[Information shown Boundary: Start]
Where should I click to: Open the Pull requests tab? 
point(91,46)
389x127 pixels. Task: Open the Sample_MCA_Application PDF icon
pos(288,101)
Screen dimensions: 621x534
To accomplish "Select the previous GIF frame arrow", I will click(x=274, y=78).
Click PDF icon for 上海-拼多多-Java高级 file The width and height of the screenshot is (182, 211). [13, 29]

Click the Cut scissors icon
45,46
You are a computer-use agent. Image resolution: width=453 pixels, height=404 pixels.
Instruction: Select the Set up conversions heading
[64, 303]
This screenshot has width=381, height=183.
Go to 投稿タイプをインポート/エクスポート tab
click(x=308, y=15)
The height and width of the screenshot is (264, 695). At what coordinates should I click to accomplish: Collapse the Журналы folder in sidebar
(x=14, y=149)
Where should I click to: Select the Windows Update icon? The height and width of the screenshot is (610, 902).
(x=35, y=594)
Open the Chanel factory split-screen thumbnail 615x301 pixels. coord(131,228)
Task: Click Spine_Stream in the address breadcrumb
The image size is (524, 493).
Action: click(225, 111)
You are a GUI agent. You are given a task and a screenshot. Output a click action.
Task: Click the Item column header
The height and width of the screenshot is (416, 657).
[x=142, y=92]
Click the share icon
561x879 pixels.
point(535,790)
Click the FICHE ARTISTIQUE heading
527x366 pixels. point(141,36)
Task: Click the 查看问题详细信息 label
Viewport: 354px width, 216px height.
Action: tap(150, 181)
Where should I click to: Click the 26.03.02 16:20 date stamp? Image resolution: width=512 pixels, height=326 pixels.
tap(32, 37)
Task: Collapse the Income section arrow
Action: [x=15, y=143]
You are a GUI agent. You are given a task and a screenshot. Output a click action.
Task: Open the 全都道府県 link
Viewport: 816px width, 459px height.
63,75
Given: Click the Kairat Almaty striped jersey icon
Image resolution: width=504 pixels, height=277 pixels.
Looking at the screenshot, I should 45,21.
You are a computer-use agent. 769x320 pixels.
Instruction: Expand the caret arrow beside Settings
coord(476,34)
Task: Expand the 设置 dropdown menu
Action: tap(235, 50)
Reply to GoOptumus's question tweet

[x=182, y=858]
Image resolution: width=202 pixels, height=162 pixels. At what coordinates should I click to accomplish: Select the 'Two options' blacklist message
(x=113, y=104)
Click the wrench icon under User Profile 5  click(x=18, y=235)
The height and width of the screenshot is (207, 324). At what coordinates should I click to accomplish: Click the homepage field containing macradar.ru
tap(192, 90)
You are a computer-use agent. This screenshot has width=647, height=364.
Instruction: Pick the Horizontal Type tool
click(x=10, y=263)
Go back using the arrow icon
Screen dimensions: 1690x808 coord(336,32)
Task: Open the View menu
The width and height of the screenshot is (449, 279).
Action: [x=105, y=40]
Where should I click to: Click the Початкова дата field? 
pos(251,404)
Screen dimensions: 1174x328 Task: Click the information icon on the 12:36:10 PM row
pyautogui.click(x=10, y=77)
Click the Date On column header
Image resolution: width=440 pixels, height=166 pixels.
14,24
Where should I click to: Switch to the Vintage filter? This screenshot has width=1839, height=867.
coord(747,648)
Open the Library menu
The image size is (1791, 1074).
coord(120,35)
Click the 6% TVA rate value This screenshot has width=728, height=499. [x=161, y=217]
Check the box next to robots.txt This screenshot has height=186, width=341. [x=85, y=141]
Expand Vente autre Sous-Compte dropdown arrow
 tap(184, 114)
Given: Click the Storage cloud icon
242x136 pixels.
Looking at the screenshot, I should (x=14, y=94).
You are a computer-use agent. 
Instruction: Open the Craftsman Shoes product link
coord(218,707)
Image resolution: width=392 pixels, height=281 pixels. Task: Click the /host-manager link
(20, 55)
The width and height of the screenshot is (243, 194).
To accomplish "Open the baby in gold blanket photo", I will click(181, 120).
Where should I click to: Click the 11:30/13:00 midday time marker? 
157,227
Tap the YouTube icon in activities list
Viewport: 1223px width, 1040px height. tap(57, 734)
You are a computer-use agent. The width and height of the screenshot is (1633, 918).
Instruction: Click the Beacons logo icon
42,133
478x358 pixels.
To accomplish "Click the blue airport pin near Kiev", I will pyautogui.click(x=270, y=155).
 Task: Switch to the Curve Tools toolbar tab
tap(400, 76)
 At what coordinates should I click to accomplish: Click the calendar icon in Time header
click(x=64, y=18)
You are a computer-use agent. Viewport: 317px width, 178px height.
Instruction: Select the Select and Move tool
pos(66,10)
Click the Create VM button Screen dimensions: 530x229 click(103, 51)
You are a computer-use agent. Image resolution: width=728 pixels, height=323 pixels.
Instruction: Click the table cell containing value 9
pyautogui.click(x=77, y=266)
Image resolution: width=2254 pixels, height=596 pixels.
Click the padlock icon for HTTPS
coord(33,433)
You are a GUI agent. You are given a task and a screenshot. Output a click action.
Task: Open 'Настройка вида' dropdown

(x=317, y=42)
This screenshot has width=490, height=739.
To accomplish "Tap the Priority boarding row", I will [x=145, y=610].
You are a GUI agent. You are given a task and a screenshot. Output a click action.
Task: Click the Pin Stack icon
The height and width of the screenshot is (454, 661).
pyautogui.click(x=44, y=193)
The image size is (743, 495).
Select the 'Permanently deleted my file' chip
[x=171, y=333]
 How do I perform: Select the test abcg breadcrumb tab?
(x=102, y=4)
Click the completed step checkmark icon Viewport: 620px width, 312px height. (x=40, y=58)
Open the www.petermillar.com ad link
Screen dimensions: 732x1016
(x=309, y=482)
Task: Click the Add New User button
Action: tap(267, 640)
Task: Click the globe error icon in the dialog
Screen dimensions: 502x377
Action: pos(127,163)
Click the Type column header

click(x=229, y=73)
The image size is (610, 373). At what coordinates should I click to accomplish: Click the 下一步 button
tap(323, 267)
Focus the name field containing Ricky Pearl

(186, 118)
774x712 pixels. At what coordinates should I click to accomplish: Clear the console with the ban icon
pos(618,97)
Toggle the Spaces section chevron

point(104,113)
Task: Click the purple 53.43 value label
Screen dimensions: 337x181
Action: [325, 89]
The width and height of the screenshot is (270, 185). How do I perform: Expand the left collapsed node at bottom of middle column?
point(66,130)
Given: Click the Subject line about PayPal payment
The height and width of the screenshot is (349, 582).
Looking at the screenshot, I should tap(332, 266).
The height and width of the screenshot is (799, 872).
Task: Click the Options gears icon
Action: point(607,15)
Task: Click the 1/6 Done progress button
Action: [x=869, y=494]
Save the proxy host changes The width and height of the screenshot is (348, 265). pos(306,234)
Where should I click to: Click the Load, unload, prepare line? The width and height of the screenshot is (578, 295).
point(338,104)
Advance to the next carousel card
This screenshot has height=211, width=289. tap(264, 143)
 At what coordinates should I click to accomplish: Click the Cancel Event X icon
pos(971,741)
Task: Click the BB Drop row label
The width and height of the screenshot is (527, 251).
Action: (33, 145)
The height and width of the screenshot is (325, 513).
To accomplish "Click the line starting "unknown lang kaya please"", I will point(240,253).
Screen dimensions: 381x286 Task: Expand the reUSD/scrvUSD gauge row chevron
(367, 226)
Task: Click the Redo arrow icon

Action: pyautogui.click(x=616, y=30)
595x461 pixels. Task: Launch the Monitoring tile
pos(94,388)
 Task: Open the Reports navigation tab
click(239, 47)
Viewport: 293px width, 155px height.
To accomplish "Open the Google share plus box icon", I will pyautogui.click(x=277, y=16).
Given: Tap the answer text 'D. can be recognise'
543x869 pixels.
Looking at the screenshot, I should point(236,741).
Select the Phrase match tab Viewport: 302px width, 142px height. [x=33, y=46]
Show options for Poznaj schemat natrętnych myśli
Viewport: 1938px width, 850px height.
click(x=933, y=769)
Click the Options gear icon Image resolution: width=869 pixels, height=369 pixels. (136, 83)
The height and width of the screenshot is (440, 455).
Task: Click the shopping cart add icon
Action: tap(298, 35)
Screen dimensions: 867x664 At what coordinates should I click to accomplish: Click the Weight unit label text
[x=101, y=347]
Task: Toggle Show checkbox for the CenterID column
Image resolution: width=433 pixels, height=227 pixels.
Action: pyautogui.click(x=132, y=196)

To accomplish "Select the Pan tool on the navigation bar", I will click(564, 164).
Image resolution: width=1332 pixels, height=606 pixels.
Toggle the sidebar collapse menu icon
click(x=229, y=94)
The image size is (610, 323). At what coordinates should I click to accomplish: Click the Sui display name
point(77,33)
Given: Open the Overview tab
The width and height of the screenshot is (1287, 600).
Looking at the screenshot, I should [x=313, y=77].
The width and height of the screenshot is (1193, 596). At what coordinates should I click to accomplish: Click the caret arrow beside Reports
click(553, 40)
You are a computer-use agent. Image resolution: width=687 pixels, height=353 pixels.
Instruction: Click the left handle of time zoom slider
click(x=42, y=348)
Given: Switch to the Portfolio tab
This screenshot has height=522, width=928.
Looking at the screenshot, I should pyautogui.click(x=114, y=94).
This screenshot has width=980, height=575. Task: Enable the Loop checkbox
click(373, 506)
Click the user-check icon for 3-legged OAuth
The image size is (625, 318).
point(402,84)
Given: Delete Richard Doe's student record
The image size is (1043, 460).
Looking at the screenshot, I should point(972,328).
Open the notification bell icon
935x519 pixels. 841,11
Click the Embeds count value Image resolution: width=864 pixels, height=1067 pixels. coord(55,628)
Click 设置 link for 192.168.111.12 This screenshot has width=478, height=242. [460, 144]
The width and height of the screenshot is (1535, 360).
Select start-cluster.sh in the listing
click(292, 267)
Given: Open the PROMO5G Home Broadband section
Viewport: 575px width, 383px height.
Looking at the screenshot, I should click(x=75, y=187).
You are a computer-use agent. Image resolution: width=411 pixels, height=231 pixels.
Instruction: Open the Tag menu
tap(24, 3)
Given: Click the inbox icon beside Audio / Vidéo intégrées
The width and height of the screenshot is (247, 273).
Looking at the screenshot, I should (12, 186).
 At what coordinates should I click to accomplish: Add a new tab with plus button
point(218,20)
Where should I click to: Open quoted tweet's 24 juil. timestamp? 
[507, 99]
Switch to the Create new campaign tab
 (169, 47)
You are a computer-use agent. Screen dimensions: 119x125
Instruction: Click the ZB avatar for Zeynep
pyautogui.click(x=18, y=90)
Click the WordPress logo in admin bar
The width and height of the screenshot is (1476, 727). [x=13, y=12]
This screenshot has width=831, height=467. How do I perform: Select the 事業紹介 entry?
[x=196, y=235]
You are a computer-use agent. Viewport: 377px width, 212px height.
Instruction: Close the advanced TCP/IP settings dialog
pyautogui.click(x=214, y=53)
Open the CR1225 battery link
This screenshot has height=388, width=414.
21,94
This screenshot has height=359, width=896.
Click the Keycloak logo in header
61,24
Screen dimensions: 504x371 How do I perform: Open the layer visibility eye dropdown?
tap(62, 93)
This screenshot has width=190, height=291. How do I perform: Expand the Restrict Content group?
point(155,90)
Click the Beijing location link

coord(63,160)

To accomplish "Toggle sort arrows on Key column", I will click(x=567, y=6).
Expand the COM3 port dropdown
[Information shown Boundary: End]
## What is required:
Take the lines from the first line of the records through the line holding "Task: Click the Item column header", both included, and please reproduce them exactly with nothing added.

## Answer section:
Where should I click to: Open the Pull requests tab? 
point(91,46)
389x127 pixels. Task: Open the Sample_MCA_Application PDF icon
pos(288,101)
Screen dimensions: 621x534
To accomplish "Select the previous GIF frame arrow", I will click(x=274, y=78).
Click PDF icon for 上海-拼多多-Java高级 file The width and height of the screenshot is (182, 211). [13, 29]

Click the Cut scissors icon
45,46
You are a computer-use agent. Image resolution: width=453 pixels, height=404 pixels.
Instruction: Select the Set up conversions heading
[64, 303]
This screenshot has width=381, height=183.
Go to 投稿タイプをインポート/エクスポート tab
click(x=308, y=15)
The height and width of the screenshot is (264, 695). At what coordinates should I click to accomplish: Collapse the Журналы folder in sidebar
(x=14, y=149)
Where should I click to: Select the Windows Update icon? The height and width of the screenshot is (610, 902).
(x=35, y=594)
Open the Chanel factory split-screen thumbnail 615x301 pixels. coord(131,228)
Task: Click Spine_Stream in the address breadcrumb
The image size is (524, 493).
Action: click(225, 111)
You are a GUI agent. You are given a task and a screenshot. Output a click action.
Task: Click the Item column header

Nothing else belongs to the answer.